Bill Scott's paintings have an atmosphere of ease, but consideration and reconsideration of beautiful form churn within them. Two or Three Nudes in a Landscape (2010) summarizes Scott's endeavor, its delightful title alluding to an image that somehow is richly descriptive while in fact depicting nothing. Maybe a white-over-blue passage turns into a patch of sky, and the lollipop shapes become trees, but that's as specific as it gets. The rest of the painting consists of colors that you would use to paint figures in a landscape if you adored Matisse. Scott has arranged them as an abstraction in medium- and high-key swatches. Upon this he has painted confident linear curves in a variety of darker hues. In another kind of painting those lines might denote a knee or a breast. Here they support the picture as structural notations that Scott has derived from a lifetime of immersion in painting.
Scott is a Philadelphian, and Two or Three Nudes is the product of a wrestling match with Renoir's The Large Bathers (1884-87) at the Philadelphia Museum of Art. The space in Renoir's painting never quite delivered the pleasure it seemed to promise,
he says in the catalogue. It often happens that a perceptive artist will see a quality in a masterwork that he can neither accept nor deny. Solving the dilemma can lead to new, fruitful directions in his art. Two or Three Nudes led to Arcadian Landscape (2010-11), and Arcadian Landscape to City, Country, Sea (2011). Each further sublimates Renoir's composition into Scott's abstract sensibilities.

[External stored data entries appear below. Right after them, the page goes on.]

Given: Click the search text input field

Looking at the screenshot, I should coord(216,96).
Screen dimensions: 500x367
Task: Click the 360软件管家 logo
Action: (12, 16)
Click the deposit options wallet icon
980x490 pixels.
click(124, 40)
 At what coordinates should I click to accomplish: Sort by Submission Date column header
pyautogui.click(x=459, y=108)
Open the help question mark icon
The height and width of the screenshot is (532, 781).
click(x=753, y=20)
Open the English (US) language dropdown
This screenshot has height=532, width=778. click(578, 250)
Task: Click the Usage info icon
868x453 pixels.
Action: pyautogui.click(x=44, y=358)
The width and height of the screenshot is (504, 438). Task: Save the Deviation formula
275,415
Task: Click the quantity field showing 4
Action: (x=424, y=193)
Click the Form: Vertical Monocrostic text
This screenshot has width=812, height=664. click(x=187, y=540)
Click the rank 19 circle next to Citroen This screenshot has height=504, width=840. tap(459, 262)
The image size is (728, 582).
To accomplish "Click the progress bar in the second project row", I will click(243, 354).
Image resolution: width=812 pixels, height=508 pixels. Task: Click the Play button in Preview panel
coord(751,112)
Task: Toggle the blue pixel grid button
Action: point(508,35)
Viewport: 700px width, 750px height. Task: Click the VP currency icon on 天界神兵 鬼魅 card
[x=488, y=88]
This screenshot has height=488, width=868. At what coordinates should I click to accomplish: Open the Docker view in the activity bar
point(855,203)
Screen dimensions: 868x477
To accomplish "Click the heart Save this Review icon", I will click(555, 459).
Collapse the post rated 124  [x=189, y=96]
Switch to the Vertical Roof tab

Most of the other 20 works have no singular precedent, but they evince the same thorough investigation. There's a window theme that appears in The Longed-For Pause (2009) and, of course, in Window (2010), both constructed around framed, luminous rectangles. A window also hovers at the top edge of April (2009), glowing pink on a wall of gray and green. Such devices may have suggested a composition for Summertime Weekends (2010), with its laundry line of intense colors. In addition, several paintings are de facto though not literal forest scenes, such as Imagined Paradise (2009), and landscape is at least implied in every piece.
But the best ones stop nowhere, as a Zen teacher once described the action of an awake mind. Seafood Dinners with Micka and Ben (2010) traverses the color wheel with scraped passages and leisurely lines. The only recognizable subject is joy.